Data entries:
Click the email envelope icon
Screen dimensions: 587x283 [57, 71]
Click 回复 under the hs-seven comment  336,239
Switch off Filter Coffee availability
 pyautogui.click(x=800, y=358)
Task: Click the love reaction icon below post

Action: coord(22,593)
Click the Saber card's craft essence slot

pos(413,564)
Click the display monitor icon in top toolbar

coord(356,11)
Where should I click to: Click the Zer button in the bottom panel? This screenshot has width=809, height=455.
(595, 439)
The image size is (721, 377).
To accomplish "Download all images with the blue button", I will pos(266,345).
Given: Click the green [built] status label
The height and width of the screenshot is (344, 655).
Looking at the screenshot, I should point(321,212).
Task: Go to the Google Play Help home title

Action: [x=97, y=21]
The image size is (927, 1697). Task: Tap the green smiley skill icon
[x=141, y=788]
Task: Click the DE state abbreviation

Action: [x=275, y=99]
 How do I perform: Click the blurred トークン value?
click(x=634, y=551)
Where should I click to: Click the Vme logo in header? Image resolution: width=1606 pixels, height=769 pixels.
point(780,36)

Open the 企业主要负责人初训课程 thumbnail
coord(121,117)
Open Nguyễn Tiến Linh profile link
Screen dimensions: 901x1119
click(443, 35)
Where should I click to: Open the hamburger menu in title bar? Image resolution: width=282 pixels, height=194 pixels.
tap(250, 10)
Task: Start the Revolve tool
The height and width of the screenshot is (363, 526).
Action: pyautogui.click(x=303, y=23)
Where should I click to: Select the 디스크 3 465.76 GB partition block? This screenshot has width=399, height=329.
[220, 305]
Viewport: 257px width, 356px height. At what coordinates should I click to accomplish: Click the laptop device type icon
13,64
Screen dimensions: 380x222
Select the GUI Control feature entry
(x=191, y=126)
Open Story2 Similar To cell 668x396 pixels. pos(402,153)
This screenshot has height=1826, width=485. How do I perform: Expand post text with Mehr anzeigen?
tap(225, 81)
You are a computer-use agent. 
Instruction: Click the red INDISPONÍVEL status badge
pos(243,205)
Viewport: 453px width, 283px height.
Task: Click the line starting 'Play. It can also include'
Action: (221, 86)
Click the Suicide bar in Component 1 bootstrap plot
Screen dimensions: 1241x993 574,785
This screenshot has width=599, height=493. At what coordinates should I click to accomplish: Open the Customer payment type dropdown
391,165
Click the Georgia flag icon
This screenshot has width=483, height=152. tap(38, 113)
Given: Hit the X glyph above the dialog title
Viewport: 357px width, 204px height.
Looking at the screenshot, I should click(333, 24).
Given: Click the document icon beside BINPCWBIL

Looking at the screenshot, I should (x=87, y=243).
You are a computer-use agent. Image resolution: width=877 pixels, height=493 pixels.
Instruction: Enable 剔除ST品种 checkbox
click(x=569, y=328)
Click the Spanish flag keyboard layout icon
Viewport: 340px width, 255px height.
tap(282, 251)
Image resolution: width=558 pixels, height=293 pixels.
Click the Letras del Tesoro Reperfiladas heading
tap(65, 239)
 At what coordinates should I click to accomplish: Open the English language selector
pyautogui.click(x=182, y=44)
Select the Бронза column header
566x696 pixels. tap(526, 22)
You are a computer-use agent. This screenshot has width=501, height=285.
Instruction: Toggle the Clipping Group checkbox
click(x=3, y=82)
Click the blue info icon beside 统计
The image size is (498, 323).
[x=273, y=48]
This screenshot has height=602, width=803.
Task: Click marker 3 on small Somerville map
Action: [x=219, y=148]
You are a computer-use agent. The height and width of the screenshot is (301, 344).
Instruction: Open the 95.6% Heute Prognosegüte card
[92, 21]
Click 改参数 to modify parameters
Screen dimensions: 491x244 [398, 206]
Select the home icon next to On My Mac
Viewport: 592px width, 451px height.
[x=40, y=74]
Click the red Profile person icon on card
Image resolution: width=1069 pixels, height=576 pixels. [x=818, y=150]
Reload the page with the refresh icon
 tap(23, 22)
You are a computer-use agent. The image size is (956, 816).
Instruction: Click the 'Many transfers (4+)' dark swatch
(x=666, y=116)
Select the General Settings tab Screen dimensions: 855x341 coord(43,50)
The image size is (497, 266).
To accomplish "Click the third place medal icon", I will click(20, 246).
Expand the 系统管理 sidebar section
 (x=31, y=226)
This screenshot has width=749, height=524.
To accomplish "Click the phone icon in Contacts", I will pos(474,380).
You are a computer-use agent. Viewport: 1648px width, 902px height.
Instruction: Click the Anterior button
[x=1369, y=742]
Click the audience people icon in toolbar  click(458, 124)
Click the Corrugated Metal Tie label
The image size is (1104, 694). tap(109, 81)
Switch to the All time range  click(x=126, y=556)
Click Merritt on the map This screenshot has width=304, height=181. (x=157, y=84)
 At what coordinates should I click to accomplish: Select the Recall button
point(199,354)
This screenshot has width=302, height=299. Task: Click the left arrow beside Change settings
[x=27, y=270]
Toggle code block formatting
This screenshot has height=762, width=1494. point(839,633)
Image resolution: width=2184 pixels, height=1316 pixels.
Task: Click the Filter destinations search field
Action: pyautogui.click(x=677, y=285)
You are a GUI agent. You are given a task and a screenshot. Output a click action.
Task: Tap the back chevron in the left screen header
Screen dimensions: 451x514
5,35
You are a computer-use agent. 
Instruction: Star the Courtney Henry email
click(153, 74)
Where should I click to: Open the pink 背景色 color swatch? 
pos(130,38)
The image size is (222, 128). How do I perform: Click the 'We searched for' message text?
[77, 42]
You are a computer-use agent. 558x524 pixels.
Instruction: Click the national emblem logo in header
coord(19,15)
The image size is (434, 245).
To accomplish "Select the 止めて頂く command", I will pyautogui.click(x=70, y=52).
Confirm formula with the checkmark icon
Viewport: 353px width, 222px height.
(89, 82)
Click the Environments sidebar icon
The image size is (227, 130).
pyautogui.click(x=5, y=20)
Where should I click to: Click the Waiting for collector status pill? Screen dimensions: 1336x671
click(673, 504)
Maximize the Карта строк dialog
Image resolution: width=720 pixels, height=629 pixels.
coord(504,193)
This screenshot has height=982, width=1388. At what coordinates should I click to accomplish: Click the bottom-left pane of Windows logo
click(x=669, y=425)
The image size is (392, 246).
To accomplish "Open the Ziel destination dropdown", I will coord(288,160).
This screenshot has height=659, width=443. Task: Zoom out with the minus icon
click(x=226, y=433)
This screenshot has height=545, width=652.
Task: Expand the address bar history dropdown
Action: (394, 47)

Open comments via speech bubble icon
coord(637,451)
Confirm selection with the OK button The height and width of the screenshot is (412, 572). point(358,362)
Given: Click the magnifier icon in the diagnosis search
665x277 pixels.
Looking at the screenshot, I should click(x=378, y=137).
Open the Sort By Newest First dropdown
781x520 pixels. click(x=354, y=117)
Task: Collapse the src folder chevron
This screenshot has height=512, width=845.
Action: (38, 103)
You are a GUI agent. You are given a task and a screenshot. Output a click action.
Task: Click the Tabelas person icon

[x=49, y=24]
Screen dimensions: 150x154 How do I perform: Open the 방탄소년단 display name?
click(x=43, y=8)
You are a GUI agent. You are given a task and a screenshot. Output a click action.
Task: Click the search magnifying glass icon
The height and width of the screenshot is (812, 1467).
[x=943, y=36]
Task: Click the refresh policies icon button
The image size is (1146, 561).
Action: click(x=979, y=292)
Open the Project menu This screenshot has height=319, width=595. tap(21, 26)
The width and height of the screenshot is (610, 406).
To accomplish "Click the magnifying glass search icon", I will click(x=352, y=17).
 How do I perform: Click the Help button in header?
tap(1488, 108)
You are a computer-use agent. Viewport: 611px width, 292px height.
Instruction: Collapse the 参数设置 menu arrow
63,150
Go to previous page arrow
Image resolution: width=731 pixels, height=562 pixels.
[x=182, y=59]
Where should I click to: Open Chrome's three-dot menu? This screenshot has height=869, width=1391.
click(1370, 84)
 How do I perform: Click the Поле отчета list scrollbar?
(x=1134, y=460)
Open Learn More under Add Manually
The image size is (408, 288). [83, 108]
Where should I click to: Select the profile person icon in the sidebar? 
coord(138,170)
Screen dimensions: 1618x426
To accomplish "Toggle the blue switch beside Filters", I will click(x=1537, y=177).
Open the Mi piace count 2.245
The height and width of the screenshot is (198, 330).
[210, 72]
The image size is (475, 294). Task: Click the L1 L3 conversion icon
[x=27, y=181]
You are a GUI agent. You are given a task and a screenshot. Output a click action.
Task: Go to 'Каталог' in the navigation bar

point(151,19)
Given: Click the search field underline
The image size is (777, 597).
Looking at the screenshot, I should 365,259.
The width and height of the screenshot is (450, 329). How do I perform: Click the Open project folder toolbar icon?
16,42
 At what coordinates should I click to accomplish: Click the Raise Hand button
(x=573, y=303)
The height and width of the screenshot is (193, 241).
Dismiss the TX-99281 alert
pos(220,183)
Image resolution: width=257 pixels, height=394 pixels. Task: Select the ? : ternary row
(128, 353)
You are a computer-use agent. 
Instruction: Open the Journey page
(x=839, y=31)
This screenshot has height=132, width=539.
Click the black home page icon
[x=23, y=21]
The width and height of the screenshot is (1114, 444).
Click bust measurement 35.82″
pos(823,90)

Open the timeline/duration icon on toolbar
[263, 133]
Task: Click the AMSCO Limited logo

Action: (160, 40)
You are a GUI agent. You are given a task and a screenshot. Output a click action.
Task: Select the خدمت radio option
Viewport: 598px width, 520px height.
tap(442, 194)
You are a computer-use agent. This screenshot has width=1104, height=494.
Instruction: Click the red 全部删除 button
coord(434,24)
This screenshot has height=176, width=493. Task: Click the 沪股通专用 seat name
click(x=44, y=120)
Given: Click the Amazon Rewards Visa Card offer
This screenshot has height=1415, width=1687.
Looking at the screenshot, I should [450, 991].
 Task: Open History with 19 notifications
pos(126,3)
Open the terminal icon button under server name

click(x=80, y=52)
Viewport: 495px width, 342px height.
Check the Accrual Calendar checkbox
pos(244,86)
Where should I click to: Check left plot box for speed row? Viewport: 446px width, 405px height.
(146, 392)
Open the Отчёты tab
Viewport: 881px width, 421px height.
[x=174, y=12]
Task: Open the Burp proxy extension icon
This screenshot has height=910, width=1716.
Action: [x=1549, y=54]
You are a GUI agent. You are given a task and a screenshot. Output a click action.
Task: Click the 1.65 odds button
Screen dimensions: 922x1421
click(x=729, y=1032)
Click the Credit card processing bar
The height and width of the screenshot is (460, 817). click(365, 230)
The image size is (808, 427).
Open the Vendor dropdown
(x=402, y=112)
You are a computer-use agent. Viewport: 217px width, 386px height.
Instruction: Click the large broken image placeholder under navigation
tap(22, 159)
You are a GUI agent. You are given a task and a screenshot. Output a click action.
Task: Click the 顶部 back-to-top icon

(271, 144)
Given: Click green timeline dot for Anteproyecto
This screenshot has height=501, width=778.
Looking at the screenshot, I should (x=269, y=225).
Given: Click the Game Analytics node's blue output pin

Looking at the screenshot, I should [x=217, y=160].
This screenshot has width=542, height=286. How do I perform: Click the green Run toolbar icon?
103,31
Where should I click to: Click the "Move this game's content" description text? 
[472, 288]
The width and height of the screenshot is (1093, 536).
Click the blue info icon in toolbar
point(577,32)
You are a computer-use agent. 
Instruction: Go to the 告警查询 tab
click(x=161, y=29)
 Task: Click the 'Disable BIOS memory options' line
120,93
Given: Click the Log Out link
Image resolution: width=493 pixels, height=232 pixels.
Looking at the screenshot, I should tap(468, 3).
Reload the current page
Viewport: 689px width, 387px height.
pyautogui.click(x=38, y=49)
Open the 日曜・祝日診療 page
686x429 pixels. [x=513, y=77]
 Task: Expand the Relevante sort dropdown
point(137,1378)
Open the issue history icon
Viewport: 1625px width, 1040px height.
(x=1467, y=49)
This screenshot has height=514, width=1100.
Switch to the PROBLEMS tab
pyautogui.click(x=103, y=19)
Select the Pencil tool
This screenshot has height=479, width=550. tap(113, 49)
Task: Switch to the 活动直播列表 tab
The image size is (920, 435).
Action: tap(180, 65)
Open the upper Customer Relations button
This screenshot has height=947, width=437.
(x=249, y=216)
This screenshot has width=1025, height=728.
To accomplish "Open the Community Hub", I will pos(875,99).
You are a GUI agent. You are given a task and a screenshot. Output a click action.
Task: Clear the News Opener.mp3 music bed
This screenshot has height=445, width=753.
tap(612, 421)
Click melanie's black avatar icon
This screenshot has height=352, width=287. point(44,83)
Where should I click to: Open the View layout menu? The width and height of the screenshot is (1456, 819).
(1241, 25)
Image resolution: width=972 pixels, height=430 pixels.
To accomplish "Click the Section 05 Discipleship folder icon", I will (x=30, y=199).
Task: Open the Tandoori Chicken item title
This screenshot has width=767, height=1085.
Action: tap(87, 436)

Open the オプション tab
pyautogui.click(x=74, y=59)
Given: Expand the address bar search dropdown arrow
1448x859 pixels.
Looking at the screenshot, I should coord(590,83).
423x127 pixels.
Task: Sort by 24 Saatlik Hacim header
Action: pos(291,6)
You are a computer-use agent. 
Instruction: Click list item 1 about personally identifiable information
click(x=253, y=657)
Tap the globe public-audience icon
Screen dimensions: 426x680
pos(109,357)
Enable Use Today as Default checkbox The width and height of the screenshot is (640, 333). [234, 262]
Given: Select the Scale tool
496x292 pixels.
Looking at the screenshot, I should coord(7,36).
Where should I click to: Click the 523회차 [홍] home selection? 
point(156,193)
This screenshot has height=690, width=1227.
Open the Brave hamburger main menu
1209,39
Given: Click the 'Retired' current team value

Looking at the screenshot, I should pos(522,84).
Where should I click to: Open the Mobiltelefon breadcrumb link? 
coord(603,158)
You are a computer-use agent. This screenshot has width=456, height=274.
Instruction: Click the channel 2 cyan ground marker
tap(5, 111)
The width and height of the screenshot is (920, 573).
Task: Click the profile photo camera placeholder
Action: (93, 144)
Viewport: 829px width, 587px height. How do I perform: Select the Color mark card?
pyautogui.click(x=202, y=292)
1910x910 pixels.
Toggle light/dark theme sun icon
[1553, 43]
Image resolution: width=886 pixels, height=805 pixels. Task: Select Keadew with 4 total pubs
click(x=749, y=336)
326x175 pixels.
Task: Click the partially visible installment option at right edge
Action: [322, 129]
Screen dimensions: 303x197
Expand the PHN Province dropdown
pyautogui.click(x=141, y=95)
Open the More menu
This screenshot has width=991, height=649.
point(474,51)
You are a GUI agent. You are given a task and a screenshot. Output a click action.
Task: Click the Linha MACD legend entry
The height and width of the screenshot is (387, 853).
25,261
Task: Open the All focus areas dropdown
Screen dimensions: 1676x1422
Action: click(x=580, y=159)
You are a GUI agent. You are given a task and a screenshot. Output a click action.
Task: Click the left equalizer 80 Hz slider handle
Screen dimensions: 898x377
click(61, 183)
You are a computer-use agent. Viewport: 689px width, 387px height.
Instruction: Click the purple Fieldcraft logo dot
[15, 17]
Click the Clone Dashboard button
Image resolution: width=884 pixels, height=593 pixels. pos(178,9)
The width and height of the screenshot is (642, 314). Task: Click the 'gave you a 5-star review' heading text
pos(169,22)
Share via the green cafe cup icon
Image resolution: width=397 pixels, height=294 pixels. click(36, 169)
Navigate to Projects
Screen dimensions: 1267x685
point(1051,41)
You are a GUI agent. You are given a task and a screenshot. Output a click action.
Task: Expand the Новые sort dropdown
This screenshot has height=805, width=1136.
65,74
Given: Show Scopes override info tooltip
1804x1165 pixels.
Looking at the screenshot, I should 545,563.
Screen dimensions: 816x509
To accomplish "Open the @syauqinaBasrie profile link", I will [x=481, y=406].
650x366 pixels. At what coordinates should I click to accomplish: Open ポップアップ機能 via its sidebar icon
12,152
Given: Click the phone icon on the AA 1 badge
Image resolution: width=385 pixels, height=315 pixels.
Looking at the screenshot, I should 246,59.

Requirement:
Please render the data above as a JSON list of strings with one string per line and blank lines left out. Begin at the first line of the data and stop after the line that contains "Action: coord(22,593)".

Finished task:
[
  "Click the email envelope icon",
  "Screen dimensions: 587x283 [57, 71]",
  "Click 回复 under the hs-seven comment  336,239",
  "Switch off Filter Coffee availability",
  " pyautogui.click(x=800, y=358)",
  "Task: Click the love reaction icon below post",
  "Action: coord(22,593)"
]